*Problem description*: One range is to be output from the listing below, exactly as written: the line with "Given: Select the stamp annotation tool" to the line with "Task: Open Eikon", both kept.

-- Source material follows --

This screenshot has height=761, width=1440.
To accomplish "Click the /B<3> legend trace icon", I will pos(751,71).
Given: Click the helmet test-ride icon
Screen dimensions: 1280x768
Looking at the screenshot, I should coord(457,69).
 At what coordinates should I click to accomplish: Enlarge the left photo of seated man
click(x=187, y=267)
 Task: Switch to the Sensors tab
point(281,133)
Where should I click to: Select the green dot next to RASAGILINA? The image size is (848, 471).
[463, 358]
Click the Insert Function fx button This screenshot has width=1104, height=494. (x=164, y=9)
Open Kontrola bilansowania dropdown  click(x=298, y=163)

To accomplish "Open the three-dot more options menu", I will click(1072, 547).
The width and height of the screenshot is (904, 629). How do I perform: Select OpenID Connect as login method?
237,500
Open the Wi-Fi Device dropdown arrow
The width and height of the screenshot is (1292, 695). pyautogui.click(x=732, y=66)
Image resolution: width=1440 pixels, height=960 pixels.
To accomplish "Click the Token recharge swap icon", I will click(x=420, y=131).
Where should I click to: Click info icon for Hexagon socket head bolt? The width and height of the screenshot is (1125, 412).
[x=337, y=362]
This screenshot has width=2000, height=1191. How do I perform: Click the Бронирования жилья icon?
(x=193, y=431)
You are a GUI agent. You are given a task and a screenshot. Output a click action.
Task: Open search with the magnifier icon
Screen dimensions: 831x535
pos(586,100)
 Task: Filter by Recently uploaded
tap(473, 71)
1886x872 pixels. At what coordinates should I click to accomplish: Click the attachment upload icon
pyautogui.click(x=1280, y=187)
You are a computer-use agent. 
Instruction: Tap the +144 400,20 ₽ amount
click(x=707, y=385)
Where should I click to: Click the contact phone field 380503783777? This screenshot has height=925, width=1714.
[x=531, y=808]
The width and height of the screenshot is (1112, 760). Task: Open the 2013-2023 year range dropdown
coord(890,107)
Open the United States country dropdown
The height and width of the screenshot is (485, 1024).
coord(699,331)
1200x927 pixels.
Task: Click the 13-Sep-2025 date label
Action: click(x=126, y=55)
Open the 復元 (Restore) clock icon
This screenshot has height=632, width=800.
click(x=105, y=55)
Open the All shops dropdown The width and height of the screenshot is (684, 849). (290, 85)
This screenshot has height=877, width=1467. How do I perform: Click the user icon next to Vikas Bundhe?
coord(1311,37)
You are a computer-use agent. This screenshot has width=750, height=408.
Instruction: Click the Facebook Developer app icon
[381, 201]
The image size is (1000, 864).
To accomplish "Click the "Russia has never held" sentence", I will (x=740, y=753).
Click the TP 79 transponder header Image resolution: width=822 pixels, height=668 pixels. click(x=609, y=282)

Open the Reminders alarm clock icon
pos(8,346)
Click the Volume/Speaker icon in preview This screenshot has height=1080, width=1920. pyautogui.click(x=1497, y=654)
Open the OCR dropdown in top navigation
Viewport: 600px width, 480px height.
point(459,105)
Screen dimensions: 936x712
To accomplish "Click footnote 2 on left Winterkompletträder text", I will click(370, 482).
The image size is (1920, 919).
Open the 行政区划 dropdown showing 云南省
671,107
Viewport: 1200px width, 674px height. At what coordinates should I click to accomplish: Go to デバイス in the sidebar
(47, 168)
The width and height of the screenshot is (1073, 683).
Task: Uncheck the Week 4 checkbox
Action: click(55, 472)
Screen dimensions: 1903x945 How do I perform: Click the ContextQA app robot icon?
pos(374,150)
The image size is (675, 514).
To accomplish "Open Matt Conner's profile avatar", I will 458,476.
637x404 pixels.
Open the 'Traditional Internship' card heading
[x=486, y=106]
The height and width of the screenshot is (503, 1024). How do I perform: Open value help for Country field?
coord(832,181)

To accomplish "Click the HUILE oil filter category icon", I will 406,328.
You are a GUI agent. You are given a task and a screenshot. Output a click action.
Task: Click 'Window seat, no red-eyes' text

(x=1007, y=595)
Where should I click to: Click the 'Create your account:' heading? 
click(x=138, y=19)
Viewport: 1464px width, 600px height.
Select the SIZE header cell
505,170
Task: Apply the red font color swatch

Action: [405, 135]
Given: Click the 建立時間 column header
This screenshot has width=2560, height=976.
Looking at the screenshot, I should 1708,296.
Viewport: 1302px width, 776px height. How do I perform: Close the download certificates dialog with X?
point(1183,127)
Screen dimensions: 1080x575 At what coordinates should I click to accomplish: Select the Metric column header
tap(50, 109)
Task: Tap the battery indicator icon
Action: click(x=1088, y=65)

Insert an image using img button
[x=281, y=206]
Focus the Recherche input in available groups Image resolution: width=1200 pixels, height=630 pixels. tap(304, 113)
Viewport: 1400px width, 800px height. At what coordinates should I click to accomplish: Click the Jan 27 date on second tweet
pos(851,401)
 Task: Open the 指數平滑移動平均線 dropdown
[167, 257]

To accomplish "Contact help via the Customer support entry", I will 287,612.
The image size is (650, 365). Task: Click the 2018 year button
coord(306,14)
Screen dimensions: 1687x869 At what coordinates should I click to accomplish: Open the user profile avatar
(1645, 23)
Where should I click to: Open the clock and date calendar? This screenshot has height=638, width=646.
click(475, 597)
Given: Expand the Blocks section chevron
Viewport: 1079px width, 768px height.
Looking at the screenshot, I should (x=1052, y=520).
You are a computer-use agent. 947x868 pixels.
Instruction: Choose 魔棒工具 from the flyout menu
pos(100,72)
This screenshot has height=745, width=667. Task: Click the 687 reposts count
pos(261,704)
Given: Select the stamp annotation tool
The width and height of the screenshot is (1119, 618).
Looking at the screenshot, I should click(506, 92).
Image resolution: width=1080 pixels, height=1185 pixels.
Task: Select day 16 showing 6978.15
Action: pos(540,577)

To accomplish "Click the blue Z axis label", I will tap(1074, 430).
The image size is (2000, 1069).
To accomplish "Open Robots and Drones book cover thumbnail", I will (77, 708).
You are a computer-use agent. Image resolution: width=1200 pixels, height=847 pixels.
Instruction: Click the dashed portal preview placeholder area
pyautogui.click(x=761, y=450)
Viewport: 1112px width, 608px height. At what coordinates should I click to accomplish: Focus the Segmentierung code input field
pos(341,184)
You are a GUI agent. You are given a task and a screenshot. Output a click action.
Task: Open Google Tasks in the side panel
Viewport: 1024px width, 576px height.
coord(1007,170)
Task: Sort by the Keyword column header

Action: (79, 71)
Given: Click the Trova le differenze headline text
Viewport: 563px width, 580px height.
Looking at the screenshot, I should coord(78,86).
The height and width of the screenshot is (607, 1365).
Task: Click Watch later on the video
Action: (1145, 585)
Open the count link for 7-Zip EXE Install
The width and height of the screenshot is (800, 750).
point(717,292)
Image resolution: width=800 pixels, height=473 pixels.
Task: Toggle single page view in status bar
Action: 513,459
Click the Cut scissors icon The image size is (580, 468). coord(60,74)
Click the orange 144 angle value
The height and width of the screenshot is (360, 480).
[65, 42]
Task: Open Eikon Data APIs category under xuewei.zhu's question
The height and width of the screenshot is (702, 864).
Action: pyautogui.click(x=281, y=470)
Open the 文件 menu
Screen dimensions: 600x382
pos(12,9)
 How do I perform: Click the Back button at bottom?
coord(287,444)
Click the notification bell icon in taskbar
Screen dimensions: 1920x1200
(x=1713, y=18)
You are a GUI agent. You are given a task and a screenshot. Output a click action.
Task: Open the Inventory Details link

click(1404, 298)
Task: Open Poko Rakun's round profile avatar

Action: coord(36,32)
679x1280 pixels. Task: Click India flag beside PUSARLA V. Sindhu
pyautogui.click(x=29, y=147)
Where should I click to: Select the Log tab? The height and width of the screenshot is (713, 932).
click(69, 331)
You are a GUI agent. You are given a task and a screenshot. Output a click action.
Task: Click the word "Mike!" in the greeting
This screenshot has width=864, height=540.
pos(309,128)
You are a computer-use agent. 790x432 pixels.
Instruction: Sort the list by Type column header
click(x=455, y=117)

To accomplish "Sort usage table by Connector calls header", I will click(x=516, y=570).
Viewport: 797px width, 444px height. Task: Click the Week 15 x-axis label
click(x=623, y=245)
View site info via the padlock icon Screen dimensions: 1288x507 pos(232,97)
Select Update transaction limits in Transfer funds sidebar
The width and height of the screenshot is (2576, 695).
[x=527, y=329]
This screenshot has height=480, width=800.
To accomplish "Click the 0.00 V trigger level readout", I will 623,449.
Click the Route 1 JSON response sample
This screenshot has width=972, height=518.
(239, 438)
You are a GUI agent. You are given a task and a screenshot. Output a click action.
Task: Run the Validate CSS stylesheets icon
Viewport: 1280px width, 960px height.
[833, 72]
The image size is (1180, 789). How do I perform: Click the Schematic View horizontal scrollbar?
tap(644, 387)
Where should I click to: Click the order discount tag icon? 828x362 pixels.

-- Source material concluded --

*Task output*:
Given: Select the stamp annotation tool
The width and height of the screenshot is (1119, 618).
Looking at the screenshot, I should click(506, 92).
Image resolution: width=1080 pixels, height=1185 pixels.
Task: Select day 16 showing 6978.15
Action: pos(540,577)

To accomplish "Click the blue Z axis label", I will tap(1074, 430).
The image size is (2000, 1069).
To accomplish "Open Robots and Drones book cover thumbnail", I will (77, 708).
You are a computer-use agent. Image resolution: width=1200 pixels, height=847 pixels.
Instruction: Click the dashed portal preview placeholder area
pyautogui.click(x=761, y=450)
Viewport: 1112px width, 608px height. At what coordinates should I click to accomplish: Focus the Segmentierung code input field
pos(341,184)
You are a GUI agent. You are given a task and a screenshot. Output a click action.
Task: Open Google Tasks in the side panel
Viewport: 1024px width, 576px height.
coord(1007,170)
Task: Sort by the Keyword column header

Action: (79, 71)
Given: Click the Trova le differenze headline text
Viewport: 563px width, 580px height.
Looking at the screenshot, I should coord(78,86).
The height and width of the screenshot is (607, 1365).
Task: Click Watch later on the video
Action: (1145, 585)
Open the count link for 7-Zip EXE Install
The width and height of the screenshot is (800, 750).
point(717,292)
Image resolution: width=800 pixels, height=473 pixels.
Task: Toggle single page view in status bar
Action: 513,459
Click the Cut scissors icon The image size is (580, 468). coord(60,74)
Click the orange 144 angle value
The height and width of the screenshot is (360, 480).
[65, 42]
Task: Open Eikon Data APIs category under xuewei.zhu's question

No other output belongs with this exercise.